Optometrist sees 1300 patients during three-day eye camp
Specsavers Home Visit optometrist, Kejal Shah, hosted an eye camp in Kisumu, Kenya
13 June 2023
A domiciliary optometrist has seen 1300 patients during a three-day eye camp that she established in Kisumu, Kenya.
Kejal Shah, who works for Specsavers Home Visits, travelled to Kenya with hundreds of pairs of glasses that had been donated by her patients and was expecting to see 600 people when she set up the eye camp.
However, demand exceeded her expectations and she tested the sight of more than double that amount, with patients of all ages queuing from 5am each morning.
Shah, who grew up in Kenya, decided to set up the eye camp as a way to give back, having initially volunteered at a local eye hospital following her GCSEs. “That was when I decided I wanted to specialise in eyes,” she shared.
During the camp, Shah partnered with local ophthalmologist, Dr Mansour Abukhelewa, enabling cataract surgery to be provided to patients who required it.
Of the 1300 patients who Shah saw, 900 had glasses dispensed, 250 patients were treated for minor eye conditions such as allergies and infections, and 100 cataract surgeries and 20 corneal transplants were booked.
Prior to the first day of the camp, the optometrist spent four hours training volunteers who supported triaging patients, reading prescriptions and dispensing spectacles.
Speaking about her trip, Shah shared: “Initially we were expecting about 200 people each day, over the three days of the eye camp. We actually saw 1300 people for an eye test – more than double what we had anticipated. People started queuing three hours before the clinic opened at 8am, just to make sure they could get in.”

REQUIRED WORK:
A - Answer these questions from the eye camp article:
(i) How many people did Shah expect to see when she set up the camp?
(ii) With whom did Shah partner so that cataract surgery could be provided?
(iii) How long did Shah spend training volunteers before the first day?
B - Carry on the article about the Kisumu eye camp from its final sentence.
The rows that come after this article are not needed for anything here.

DATA EXCERPTS:
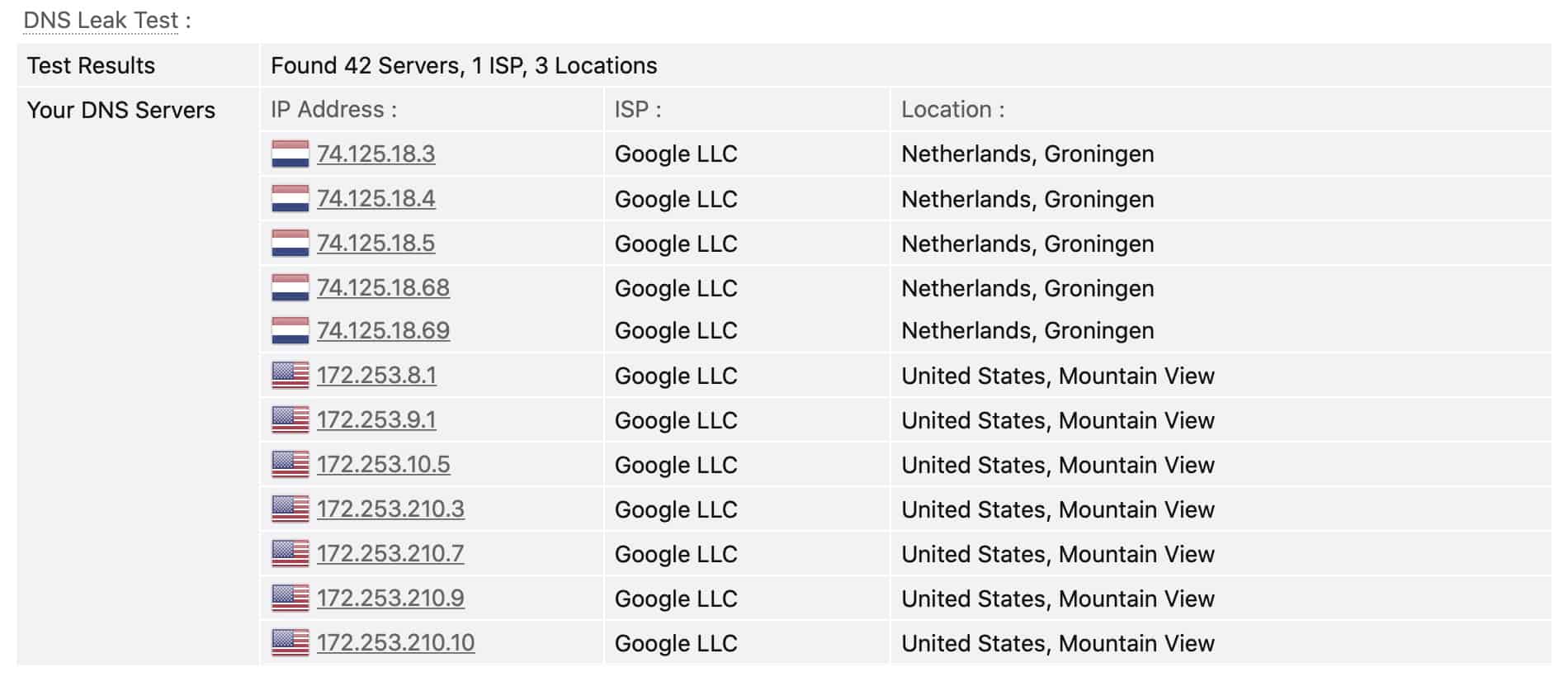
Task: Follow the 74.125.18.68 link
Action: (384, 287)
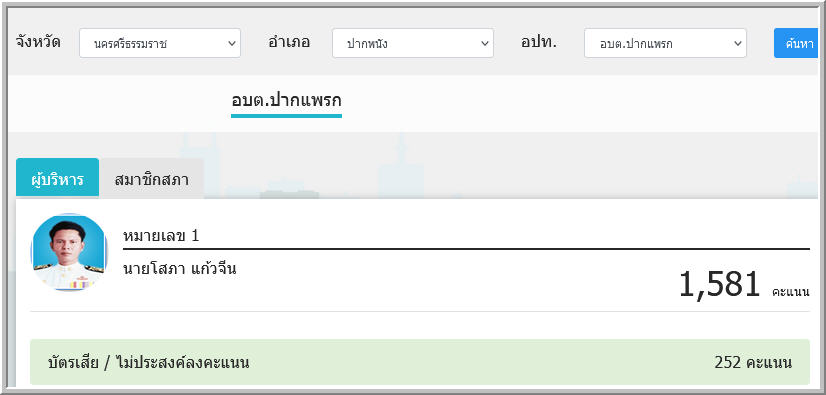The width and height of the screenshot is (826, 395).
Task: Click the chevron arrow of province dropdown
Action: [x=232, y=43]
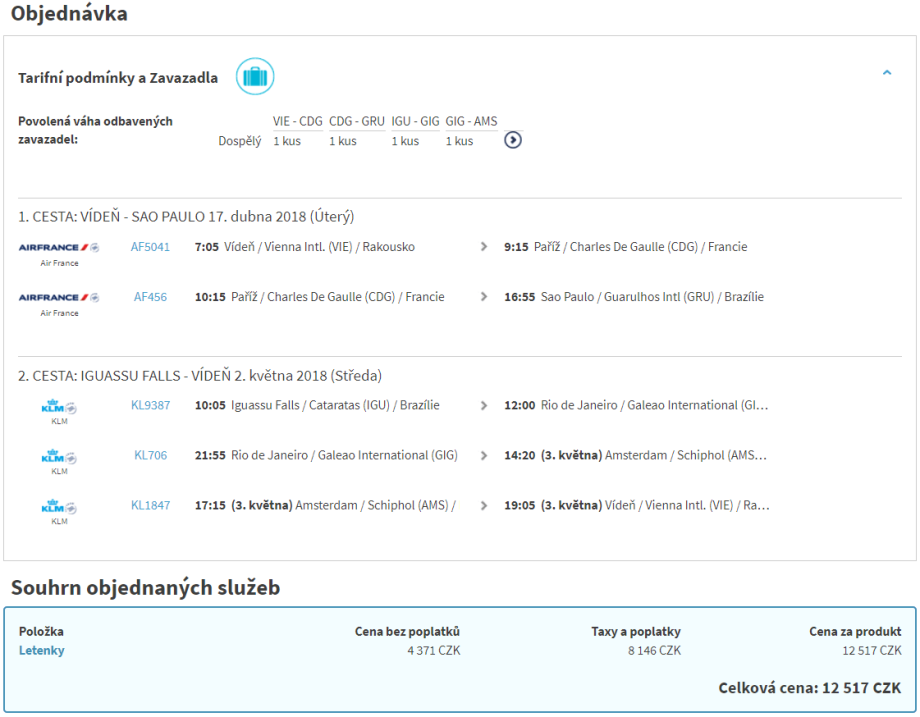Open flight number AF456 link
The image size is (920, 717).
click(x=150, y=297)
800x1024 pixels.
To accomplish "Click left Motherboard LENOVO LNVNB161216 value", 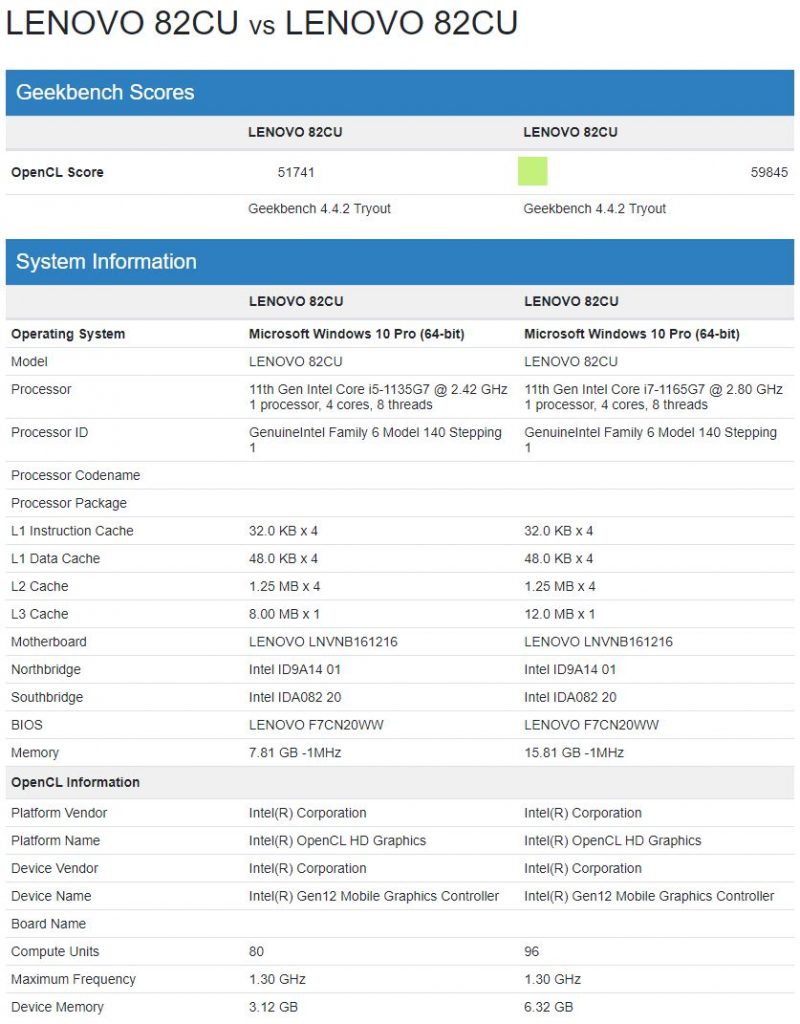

--

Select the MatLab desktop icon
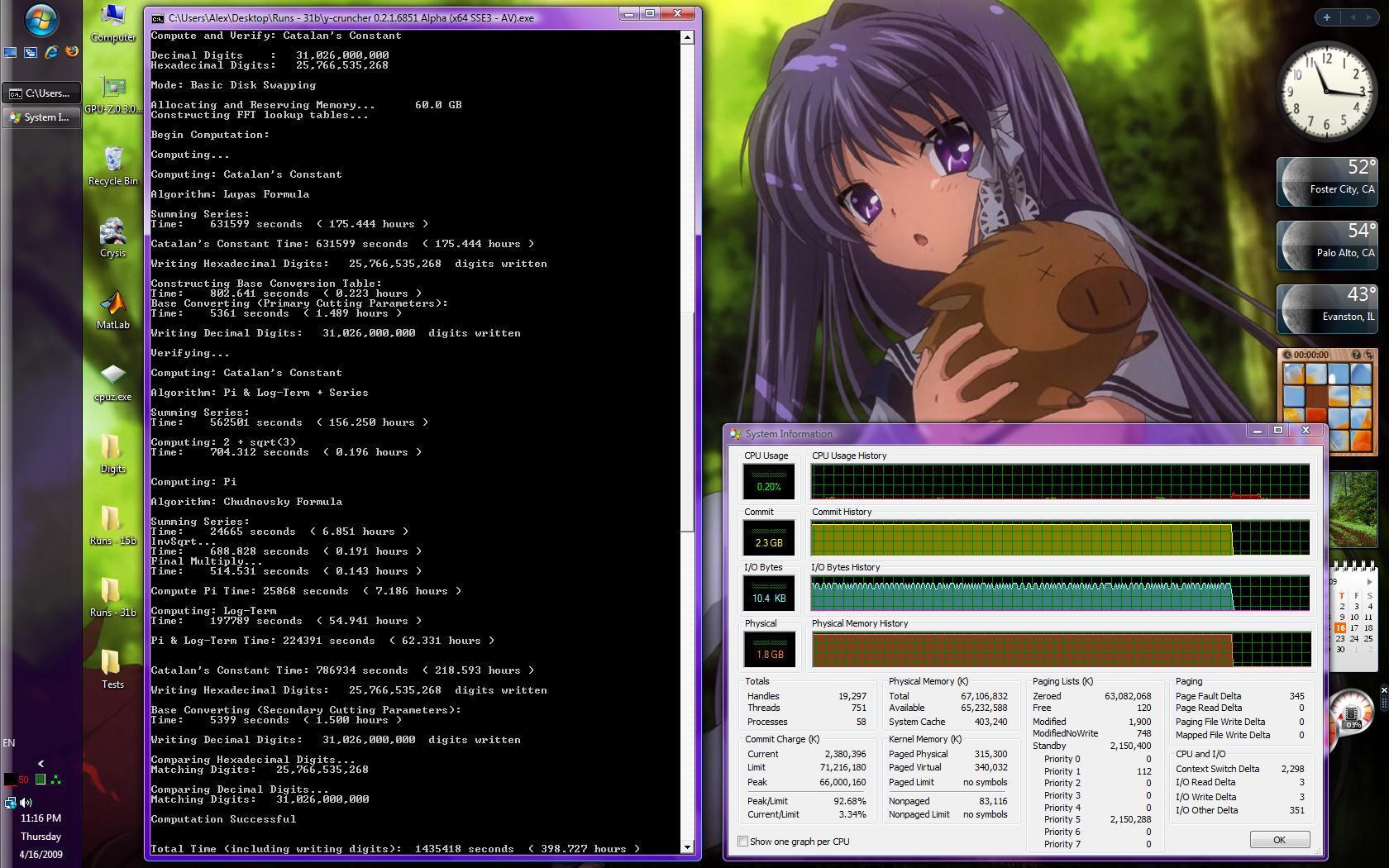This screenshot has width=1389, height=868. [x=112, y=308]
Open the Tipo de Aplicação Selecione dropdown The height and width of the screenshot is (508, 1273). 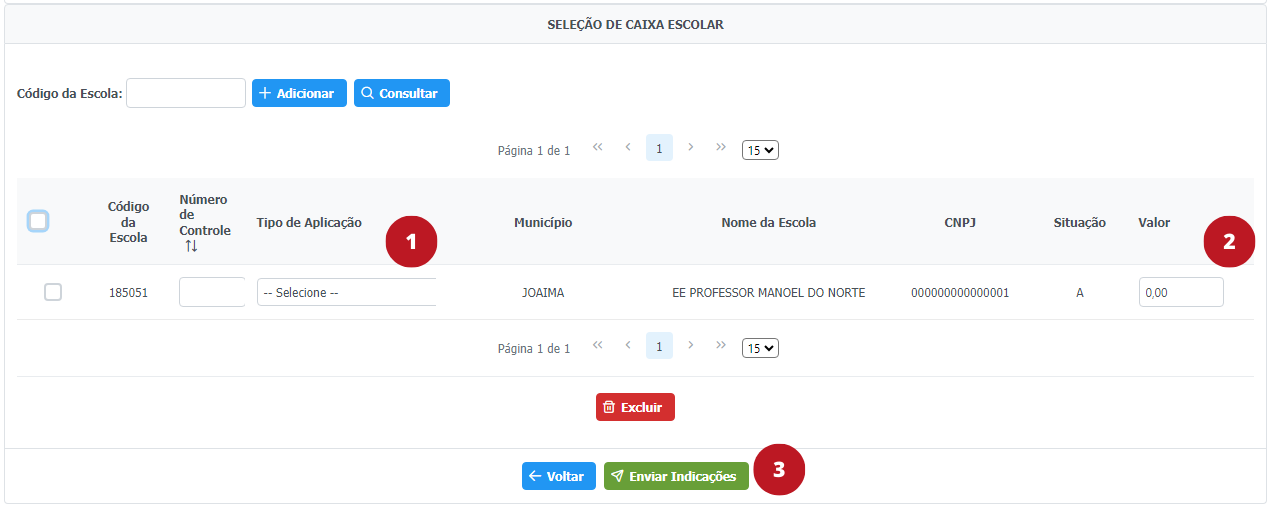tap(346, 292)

OUTPUTS BY TASK:
A -
(i) 600 people.
(ii) Local ophthalmologist Dr Mansour Abukhelewa.
(iii) Four hours.

B -
Shah added: “It was very busy, but it’s the best thing I’ve done in my life. Our work helped change the lives of people unable to afford to feed themselves, let alone pay for eye care or medical bills.”
“‘There was a 19-month-old baby who had a significant squint and could just not see at all. They had a very high prescription. We had a lot of children’s glasses donated by colleagues and friends, so it was really good to be able to help that baby to see as well as treat their squint at the hospital.
“There was also a lady with broken glasses. She had been struggling with them for three years because she just couldn’t afford to get any new glasses. Thanks to the donations, she could have another pair.
‘”We had loads of kids come in. There was one 15-year-old boy whose teacher thought he was misbehaving because he couldn’t focus in class. But he couldn’t see anything beyond arms-length. When he put on his new glasses, he was so happy that he could focus on his studies.
“We had people come in from the hospital for deaf people nearby so that they could get eye care. It was an absolute privilege to treat them.”